How is it that the most familiar thing in the world—the present moment, this one, right now—is also the most mysterious to science?
According to Marchant, a science journalist and author (Decoding the Heavens, 2009), it’s because science needs a new “Now-centered” perspective. The old one goes back to ancient Greece, when Parmenides argued for an unchanging cosmos even as Heraclitus insisted that we can’t step into the same moment twice. Things swung in Parmenides’ favor when Einstein showed that past, present, and future exist all at once. If the universe can’t single out a Now, perhaps we construct it in our minds. “A gap was opening,” Marchant writes, “between what we perceive in each moment, and how the world beyond us unfolds.” The book explores both sides of that gap—the physics of time and the neuroscience of time perception.

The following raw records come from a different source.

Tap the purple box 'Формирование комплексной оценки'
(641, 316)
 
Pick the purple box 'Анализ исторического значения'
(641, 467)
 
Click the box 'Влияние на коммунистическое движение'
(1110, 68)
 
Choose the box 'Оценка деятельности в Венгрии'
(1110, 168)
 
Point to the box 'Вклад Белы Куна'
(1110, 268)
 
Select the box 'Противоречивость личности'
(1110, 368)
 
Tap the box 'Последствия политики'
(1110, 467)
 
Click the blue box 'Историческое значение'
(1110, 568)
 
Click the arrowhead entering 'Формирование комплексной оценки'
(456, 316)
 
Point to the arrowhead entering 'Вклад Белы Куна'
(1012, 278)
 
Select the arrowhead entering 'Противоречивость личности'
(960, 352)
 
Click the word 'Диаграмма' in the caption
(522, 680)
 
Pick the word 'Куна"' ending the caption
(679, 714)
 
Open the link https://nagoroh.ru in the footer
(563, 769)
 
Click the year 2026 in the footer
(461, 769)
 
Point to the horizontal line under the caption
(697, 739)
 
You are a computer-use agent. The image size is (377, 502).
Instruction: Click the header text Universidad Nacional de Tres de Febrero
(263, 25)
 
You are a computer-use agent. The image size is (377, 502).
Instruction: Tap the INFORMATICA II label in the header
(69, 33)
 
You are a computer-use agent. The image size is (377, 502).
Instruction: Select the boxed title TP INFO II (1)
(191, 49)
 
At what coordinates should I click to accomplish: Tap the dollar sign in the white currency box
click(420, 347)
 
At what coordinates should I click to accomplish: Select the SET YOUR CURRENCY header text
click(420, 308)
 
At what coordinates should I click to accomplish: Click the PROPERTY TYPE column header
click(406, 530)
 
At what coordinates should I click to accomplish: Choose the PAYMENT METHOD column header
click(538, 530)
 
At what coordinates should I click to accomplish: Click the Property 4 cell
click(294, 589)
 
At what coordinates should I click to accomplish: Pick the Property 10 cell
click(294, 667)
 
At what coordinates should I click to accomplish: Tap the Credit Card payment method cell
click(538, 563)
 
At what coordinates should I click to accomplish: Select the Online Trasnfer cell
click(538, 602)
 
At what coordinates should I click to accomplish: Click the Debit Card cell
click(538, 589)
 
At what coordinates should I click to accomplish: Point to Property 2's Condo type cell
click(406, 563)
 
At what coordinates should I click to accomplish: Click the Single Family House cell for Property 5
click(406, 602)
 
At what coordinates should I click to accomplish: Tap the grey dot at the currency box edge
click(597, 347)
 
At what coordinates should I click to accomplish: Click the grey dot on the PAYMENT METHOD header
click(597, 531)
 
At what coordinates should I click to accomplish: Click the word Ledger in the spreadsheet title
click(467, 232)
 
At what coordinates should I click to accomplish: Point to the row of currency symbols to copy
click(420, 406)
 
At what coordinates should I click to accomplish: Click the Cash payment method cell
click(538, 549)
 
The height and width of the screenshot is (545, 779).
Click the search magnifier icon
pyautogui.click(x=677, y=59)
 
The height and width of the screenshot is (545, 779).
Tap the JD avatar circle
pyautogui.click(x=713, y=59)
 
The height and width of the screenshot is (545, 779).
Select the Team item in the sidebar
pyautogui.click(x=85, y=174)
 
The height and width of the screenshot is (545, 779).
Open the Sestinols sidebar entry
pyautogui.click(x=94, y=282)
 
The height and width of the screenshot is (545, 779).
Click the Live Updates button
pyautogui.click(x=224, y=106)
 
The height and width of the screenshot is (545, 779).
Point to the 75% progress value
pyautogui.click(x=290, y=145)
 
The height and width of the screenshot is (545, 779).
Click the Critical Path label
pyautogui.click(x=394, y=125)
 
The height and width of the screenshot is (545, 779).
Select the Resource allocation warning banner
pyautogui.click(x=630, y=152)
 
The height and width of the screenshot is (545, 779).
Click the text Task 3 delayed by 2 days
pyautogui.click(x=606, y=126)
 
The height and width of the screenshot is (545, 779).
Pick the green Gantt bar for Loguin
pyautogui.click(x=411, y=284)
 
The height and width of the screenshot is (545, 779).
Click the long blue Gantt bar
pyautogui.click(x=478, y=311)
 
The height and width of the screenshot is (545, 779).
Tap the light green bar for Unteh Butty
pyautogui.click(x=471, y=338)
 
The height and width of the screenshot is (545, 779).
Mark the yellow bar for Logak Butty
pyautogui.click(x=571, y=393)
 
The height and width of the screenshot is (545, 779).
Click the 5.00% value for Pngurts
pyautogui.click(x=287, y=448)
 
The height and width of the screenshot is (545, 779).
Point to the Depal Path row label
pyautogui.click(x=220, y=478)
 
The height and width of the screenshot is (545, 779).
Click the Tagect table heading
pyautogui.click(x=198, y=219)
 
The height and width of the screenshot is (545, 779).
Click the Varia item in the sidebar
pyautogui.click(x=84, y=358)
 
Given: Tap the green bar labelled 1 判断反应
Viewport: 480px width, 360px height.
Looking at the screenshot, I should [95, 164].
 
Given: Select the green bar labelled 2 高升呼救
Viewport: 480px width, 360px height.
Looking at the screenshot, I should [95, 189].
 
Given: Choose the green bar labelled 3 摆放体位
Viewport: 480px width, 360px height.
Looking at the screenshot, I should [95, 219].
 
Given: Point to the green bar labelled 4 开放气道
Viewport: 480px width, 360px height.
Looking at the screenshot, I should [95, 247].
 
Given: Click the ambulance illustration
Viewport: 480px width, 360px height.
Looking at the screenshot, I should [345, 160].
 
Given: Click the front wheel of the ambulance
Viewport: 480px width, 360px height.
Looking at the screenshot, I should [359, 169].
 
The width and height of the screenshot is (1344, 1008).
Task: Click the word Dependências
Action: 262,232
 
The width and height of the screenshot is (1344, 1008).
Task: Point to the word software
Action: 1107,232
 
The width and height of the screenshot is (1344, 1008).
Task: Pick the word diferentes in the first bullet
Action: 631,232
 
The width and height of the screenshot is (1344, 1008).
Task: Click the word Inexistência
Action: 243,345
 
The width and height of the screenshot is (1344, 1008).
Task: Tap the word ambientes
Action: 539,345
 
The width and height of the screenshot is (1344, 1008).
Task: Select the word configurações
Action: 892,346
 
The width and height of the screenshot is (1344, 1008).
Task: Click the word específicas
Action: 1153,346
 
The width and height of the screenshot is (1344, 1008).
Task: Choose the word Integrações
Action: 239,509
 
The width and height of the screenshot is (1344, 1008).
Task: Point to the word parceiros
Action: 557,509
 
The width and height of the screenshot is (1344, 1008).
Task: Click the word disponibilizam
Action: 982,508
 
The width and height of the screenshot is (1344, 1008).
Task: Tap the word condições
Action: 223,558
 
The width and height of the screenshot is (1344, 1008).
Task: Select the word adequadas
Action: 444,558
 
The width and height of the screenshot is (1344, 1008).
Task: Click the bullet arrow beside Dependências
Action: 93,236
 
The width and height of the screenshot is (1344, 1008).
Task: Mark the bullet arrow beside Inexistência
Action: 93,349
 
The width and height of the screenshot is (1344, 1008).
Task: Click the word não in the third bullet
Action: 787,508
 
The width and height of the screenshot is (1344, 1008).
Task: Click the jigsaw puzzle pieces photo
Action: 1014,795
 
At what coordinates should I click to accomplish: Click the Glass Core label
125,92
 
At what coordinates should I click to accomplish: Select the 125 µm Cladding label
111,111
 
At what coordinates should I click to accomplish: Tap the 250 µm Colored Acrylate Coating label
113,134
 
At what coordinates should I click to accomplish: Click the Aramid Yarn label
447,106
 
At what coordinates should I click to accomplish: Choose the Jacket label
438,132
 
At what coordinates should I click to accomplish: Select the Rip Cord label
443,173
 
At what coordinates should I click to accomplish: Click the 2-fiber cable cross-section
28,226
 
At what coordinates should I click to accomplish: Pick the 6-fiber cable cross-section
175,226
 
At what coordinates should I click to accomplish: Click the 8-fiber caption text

Sufferers of “akinetopsia,” a neurological condition, perceive reality as if someone’s hit pause; “marooned in a world of frozen moments,” a woman tries to pour her tea but it forms “a static, suspended column, stretching from spout to cup.” For schizophrenics, time fragments, as does the self. “Perhaps that’s what our sense of self is,” Marchant writes: our ability to draw from the past and think toward the future. In epileptic seizures, “flow” states, and meditation, we more fully occupy the Now, loosening the distinction between self and world. The gap narrows. By the end of the book, Marchant hopes to close it, drawing from radical ideas in cognitive science and quantum physics. Here things get a bit confused. While explaining the enactive approach to cognition, Marchant speaks of the brain’s need to make inferences, missing the point that, for enactivists, the mind isn’t locked in the head. Her attempt to link the mutually contradictory theories of enactivism, integrated information theory, and predictive coding into a “unifying framework” is ultimately incoherent. Still, this ambitious and beautifully written book gestures at something truly profound: a new view of science in which “nothing is set in stone: we have a say in what the universe is and where it goes.”
An enlightening if stumbling attempt to grasp the slippery instant where mind and universe collide.